The only way to know your status is with an HIV test. It detects the presence of HIV-specific antibodies. Common HIV tests include:
  • Rapid Blood Tests – The finger is pricked. Results are ready within 20 minutes.
  • Oral Swab Tests – A soft swab collects saliva in the mouth.

The body typically needs three to 12 weeks to make enough "detectable" antibodies. This is the WINDOW PERIOD (the time between exposure and detection). Avoid high-risk behaviors during the window period and get retested if possible exposure occurs.

Get tested at least once a year, or more often if you engage in high-risk behavior.

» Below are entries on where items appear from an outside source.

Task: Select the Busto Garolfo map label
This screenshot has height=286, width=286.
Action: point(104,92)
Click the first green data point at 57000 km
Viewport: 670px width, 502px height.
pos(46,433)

Ask for an HIV test:
  • If you think you may have been exposed to HIV.
  • When you have an STI screening. (Be your own advocate and be sure HIV testing is included.)
  • When you have an upcoming annual check-up/gynecological exam. (Ask your health care provider because an HIV test is not normally included with these exams.)
  • Are (or plan to become) pregnant.

Negative Test Results

HIV is not present, or there aren't enough antibodies to be detected just yet. It's possible to have a negative result during the window period and still be HIV+. Recommendations include closing out your window period, retesting and continuing to practice prevention.

Positive Test Results

HIV is present. Retesting (to confirm) and prevention practices are recommended. Results don’t indicate how long the virus has been in the body.

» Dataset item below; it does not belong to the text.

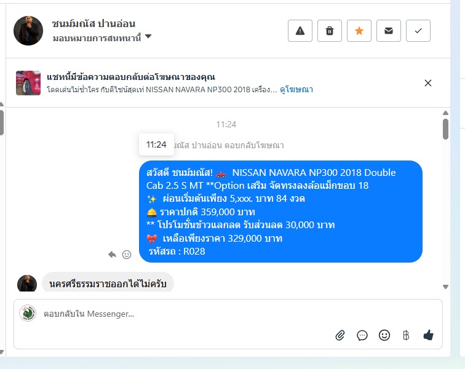Click the นครศรีธรรมราชออกได้ไม่ครับ message bubble
This screenshot has width=465, height=369.
pyautogui.click(x=108, y=283)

Testing & Treatment Locations

On-campus HIV testing at Student Health Services (SHS) is fast and convenient. If you're nervous about making an appointment — or want help from a health educator to make the call — visit The Well (HUB 248) for support.

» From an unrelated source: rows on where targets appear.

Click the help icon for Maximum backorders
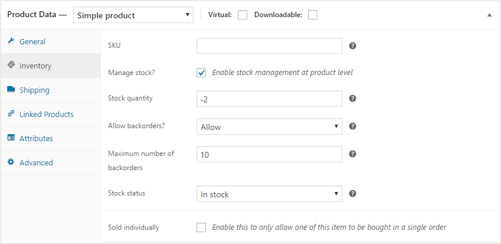The image size is (501, 244). pos(353,154)
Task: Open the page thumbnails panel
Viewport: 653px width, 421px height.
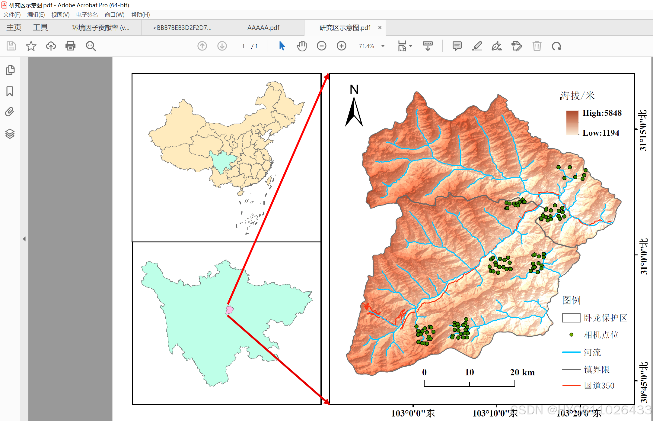Action: pos(10,70)
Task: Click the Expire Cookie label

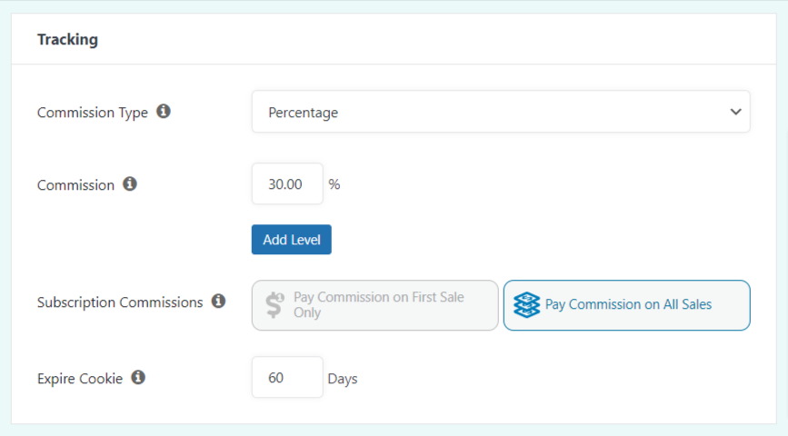Action: [x=80, y=379]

Free Rides to Testing Locations

Ride Riverside Transit Agency (RTA) buses for free with your R'Card. For schedules and routes, visit or call (951) 565-5002.

I've Been Tested — Now What?

Waiting for a test result can be scary and uncertain. Regardless of the outcome, we're here to help with campus and community treatment options, support, and resources. Reach out to these campus resources to get the support and referrals you need.

Anti-HIV Medications

Pre-Exposure Prophylaxis (PrEP) – Daily pill to prevent HIV. Reduces risk of HIV by up to 92 percent.

Best used if you:

  • Have unprotected sexual activity with an HIV+ person or a person with an unknown HIV status.
  • Have been diagnosed with an STI in the last six months.
  • Have injected drugs in the last six months.
  • Have been in drug treatment for IV drug used in the last six months.

Post-Exposure Prophylaxis (PEP) – An emergency series taken after possible exposure.

Treatment for HIV

Anti-Retroviral Therapy (ART) – A combination of three or more medications that prevents HIV from multiplying and reduces transmission by 96 percent.

If treated early in her pregnancy, a woman's risk of transmitting HIV to her baby can be reduced to 1 percent or less. (

Campus Insurance

Highlander Care for Basic Medical Services and ESL Health Insurance Plan for International Students
Free HIV testing and safer sex supplies. Costs for PrEP and PEP depend on outside insurance. ART available with prescription and can be ordered from the SHS pharmacy.

Consult a health care provider right away to discuss treatment options. Without treatment, it takes about 10 years for someone with HIV to develop AIDS.

Student Health Insurance Plan (UC SHIP) and Graduate Student Insurance Plan (GSHIP)
Free HIV testing and safer sex supplies. PrEP and PEP available with insurance (prices vary). ART available with prescription and can be ordered from the SHS pharmacy.